Ladismith reading from the concrete road marker outside the tourist office is 249 miles from Cape Town. The tourist office is in the old Otto Hager Church. According to the current maps Ladismith it is 320km away from the mother city.

Years ago I camped in the small town of Ladismith over Christmas. Remembering very hot weather and not a lot going on probably due to all being gone for the holidays. But had a great time the 3 days camping there. I did notice all the old buildings and visited the small shops etc but meant nothing to me.

Ladismith

Info time

But this time we had a local tour guide, Alistair Reizenberg taking us around. Like normal, most locals do not always want to pay for the services of a guide. Since being a tour guide myself I did notice we pick up interesting facts and stories about an area we can relay and make it even more interesting. So with 1 of the 2 local guides taking us around it was well worth it.
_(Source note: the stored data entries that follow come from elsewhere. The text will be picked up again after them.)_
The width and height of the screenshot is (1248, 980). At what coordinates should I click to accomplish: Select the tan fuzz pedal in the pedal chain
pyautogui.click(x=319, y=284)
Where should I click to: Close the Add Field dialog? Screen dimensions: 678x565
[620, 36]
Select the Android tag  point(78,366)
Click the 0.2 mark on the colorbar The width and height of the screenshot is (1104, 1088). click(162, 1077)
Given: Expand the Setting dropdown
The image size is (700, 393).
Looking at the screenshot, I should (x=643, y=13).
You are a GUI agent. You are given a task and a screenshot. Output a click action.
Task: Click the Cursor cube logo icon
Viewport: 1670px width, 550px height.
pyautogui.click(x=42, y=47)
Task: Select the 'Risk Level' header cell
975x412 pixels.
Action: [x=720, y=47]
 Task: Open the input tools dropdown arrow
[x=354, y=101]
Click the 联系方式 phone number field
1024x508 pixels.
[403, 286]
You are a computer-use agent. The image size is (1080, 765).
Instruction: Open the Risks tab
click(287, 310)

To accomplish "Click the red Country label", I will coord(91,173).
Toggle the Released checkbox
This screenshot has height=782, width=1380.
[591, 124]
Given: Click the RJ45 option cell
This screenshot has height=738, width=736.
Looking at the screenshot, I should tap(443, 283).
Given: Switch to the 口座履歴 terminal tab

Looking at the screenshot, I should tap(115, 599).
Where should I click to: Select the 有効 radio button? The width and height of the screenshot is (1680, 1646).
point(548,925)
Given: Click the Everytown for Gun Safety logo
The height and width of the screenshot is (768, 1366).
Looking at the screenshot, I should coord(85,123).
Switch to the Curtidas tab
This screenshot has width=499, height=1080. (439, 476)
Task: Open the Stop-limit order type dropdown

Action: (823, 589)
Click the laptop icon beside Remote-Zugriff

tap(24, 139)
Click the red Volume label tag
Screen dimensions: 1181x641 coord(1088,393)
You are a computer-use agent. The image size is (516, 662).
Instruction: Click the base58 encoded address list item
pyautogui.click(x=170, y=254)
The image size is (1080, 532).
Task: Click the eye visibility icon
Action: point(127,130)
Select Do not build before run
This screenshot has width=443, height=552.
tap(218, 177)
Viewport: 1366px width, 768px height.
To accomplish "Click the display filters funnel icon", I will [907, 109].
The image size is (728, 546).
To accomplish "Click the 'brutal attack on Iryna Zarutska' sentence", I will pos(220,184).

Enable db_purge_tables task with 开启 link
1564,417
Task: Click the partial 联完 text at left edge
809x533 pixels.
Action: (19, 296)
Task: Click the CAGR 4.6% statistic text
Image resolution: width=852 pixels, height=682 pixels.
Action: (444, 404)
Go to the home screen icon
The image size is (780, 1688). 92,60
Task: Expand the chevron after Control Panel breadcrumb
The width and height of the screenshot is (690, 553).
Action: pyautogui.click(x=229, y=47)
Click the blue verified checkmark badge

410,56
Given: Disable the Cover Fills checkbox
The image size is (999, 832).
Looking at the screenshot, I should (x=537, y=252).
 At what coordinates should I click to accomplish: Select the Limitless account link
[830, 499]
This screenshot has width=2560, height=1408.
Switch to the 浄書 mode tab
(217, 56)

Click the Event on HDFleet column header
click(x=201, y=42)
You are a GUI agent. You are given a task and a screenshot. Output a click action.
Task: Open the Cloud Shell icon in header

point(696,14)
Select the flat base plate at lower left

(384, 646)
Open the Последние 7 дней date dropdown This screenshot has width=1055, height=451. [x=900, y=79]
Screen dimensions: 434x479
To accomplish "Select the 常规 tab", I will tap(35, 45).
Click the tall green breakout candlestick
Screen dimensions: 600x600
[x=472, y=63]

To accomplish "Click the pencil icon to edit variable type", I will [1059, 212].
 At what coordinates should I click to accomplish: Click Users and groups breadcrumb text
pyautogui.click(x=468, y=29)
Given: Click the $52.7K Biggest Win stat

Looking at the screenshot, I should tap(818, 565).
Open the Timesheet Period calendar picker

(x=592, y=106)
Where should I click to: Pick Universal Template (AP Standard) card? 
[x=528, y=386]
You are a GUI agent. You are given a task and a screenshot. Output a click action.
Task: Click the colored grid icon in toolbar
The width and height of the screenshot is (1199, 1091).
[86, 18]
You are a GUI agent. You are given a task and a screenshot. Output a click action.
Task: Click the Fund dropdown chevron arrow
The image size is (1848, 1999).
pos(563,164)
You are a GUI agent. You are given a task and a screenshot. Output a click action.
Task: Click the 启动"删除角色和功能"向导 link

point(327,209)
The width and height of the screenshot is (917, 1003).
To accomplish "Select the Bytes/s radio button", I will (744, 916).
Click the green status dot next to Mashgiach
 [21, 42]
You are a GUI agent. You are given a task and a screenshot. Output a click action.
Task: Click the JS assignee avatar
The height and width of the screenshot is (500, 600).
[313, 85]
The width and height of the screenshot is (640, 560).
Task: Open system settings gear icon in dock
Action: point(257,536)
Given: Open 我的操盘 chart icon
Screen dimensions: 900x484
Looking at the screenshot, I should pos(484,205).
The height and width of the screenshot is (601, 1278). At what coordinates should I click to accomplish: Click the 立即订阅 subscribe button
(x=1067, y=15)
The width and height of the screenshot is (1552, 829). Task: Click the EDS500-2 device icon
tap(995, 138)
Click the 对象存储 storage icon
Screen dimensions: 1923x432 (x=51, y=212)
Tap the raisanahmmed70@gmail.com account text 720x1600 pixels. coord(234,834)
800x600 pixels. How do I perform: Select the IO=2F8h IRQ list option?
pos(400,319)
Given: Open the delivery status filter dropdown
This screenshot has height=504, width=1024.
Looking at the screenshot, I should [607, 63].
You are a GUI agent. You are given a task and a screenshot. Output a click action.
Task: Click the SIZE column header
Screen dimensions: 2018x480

First we went to the Seweweekspoort pass and stopped at certain points. Here Al pointed out some interesting ruins, plants, streams, and formations. The water of a stream we stopped at was crystal clear cold and great to drink.

Ladismith

Seweweekspoort pass

Ladismith

Aristata Protea

 Even with some mint growing nearby to put in our water bottles too make it taste even better. Convicts build the pass for 6 km without the presence of an engineer before AG Smidt took command over them in 1861 and finished it in 1862. He was a brother in-law of the famous pass builder Thomas Bain. A well worth pass to visit and explore where you can even see a scarce protea called the Aristata. Seweweekspoort pass is also a certified Unesco World Heritage Site.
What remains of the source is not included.